(Dataset records)
*-*-*

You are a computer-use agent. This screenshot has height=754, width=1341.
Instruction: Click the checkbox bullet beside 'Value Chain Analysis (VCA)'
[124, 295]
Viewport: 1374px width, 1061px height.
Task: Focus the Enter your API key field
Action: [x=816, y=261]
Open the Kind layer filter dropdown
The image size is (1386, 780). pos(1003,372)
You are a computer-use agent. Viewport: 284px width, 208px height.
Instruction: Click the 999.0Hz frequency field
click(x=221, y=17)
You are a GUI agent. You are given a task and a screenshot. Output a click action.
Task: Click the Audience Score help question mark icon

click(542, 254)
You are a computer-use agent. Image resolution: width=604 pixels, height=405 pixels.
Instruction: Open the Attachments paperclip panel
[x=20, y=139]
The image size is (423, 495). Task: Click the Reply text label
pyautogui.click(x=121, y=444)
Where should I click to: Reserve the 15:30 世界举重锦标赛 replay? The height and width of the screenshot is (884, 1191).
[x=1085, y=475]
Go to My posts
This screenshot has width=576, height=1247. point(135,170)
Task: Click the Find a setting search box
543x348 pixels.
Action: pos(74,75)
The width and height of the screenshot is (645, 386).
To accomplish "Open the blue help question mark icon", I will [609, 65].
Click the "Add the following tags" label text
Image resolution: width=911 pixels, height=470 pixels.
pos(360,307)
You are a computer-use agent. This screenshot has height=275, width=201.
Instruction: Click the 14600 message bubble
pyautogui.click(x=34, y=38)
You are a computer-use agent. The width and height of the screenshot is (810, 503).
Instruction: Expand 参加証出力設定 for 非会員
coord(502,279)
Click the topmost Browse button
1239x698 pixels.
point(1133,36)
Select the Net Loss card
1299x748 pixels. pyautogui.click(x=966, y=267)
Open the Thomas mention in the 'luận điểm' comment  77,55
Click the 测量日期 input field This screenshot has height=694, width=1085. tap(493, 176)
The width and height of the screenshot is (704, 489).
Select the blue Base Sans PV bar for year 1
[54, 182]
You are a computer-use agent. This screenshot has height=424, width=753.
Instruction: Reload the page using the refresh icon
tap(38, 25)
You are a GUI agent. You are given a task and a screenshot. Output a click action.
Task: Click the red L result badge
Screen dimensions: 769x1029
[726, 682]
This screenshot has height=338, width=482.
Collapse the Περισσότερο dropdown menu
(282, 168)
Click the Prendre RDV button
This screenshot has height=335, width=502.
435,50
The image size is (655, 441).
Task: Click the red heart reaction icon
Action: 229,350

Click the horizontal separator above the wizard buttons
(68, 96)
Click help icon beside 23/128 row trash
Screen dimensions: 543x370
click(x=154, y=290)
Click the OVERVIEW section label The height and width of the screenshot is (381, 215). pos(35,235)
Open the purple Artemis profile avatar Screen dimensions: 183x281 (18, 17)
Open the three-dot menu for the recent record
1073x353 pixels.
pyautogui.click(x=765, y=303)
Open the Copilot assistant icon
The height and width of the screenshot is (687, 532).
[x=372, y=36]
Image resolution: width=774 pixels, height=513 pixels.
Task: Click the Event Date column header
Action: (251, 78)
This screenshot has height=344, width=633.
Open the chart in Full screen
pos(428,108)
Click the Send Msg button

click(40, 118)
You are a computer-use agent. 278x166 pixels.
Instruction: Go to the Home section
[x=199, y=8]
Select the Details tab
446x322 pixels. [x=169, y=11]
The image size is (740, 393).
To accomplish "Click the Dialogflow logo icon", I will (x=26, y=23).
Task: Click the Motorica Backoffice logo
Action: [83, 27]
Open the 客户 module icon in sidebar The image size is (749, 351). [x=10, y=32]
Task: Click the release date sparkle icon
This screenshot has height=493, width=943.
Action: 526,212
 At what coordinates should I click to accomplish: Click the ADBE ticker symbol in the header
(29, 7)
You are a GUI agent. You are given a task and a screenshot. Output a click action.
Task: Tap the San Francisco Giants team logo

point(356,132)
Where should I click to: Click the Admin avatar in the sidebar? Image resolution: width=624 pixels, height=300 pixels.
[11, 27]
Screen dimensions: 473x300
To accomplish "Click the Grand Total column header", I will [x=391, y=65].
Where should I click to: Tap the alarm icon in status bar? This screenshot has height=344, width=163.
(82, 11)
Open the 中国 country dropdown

*-*-*

▸ WORK INSTRUCTIONS:
Retype all the data. Nothing may be left out or altered.

▸ TASK OUTPUT:
You are a computer-use agent. This screenshot has height=754, width=1341.
Instruction: Click the checkbox bullet beside 'Value Chain Analysis (VCA)'
[124, 295]
Viewport: 1374px width, 1061px height.
Task: Focus the Enter your API key field
Action: [x=816, y=261]
Open the Kind layer filter dropdown
The image size is (1386, 780). pos(1003,372)
You are a computer-use agent. Viewport: 284px width, 208px height.
Instruction: Click the 999.0Hz frequency field
click(x=221, y=17)
You are a GUI agent. You are given a task and a screenshot. Output a click action.
Task: Click the Audience Score help question mark icon

click(542, 254)
You are a computer-use agent. Image resolution: width=604 pixels, height=405 pixels.
Instruction: Open the Attachments paperclip panel
[x=20, y=139]
The image size is (423, 495). Task: Click the Reply text label
pyautogui.click(x=121, y=444)
Where should I click to: Reserve the 15:30 世界举重锦标赛 replay? The height and width of the screenshot is (884, 1191).
[x=1085, y=475]
Go to My posts
This screenshot has width=576, height=1247. point(135,170)
Task: Click the Find a setting search box
543x348 pixels.
Action: pos(74,75)
The width and height of the screenshot is (645, 386).
To accomplish "Open the blue help question mark icon", I will [609, 65].
Click the "Add the following tags" label text
Image resolution: width=911 pixels, height=470 pixels.
pos(360,307)
You are a computer-use agent. This screenshot has height=275, width=201.
Instruction: Click the 14600 message bubble
pyautogui.click(x=34, y=38)
You are a computer-use agent. The width and height of the screenshot is (810, 503).
Instruction: Expand 参加証出力設定 for 非会員
coord(502,279)
Click the topmost Browse button
1239x698 pixels.
point(1133,36)
Select the Net Loss card
1299x748 pixels. pyautogui.click(x=966, y=267)
Open the Thomas mention in the 'luận điểm' comment  77,55
Click the 测量日期 input field This screenshot has height=694, width=1085. tap(493, 176)
The width and height of the screenshot is (704, 489).
Select the blue Base Sans PV bar for year 1
[54, 182]
You are a computer-use agent. This screenshot has height=424, width=753.
Instruction: Reload the page using the refresh icon
tap(38, 25)
You are a GUI agent. You are given a task and a screenshot. Output a click action.
Task: Click the red L result badge
Screen dimensions: 769x1029
[726, 682]
This screenshot has height=338, width=482.
Collapse the Περισσότερο dropdown menu
(282, 168)
Click the Prendre RDV button
This screenshot has height=335, width=502.
435,50
The image size is (655, 441).
Task: Click the red heart reaction icon
Action: 229,350

Click the horizontal separator above the wizard buttons
(68, 96)
Click help icon beside 23/128 row trash
Screen dimensions: 543x370
click(x=154, y=290)
Click the OVERVIEW section label The height and width of the screenshot is (381, 215). pos(35,235)
Open the purple Artemis profile avatar Screen dimensions: 183x281 (18, 17)
Open the three-dot menu for the recent record
1073x353 pixels.
pyautogui.click(x=765, y=303)
Open the Copilot assistant icon
The height and width of the screenshot is (687, 532).
[x=372, y=36]
Image resolution: width=774 pixels, height=513 pixels.
Task: Click the Event Date column header
Action: (251, 78)
This screenshot has height=344, width=633.
Open the chart in Full screen
pos(428,108)
Click the Send Msg button

click(40, 118)
You are a computer-use agent. 278x166 pixels.
Instruction: Go to the Home section
[x=199, y=8]
Select the Details tab
446x322 pixels. [x=169, y=11]
The image size is (740, 393).
To accomplish "Click the Dialogflow logo icon", I will (x=26, y=23).
Task: Click the Motorica Backoffice logo
Action: [83, 27]
Open the 客户 module icon in sidebar The image size is (749, 351). [x=10, y=32]
Task: Click the release date sparkle icon
This screenshot has height=493, width=943.
Action: 526,212
 At what coordinates should I click to accomplish: Click the ADBE ticker symbol in the header
(29, 7)
You are a GUI agent. You are given a task and a screenshot. Output a click action.
Task: Tap the San Francisco Giants team logo

point(356,132)
Where should I click to: Click the Admin avatar in the sidebar? Image resolution: width=624 pixels, height=300 pixels.
[11, 27]
Screen dimensions: 473x300
To accomplish "Click the Grand Total column header", I will [x=391, y=65].
Where should I click to: Tap the alarm icon in status bar? This screenshot has height=344, width=163.
(82, 11)
Open the 中国 country dropdown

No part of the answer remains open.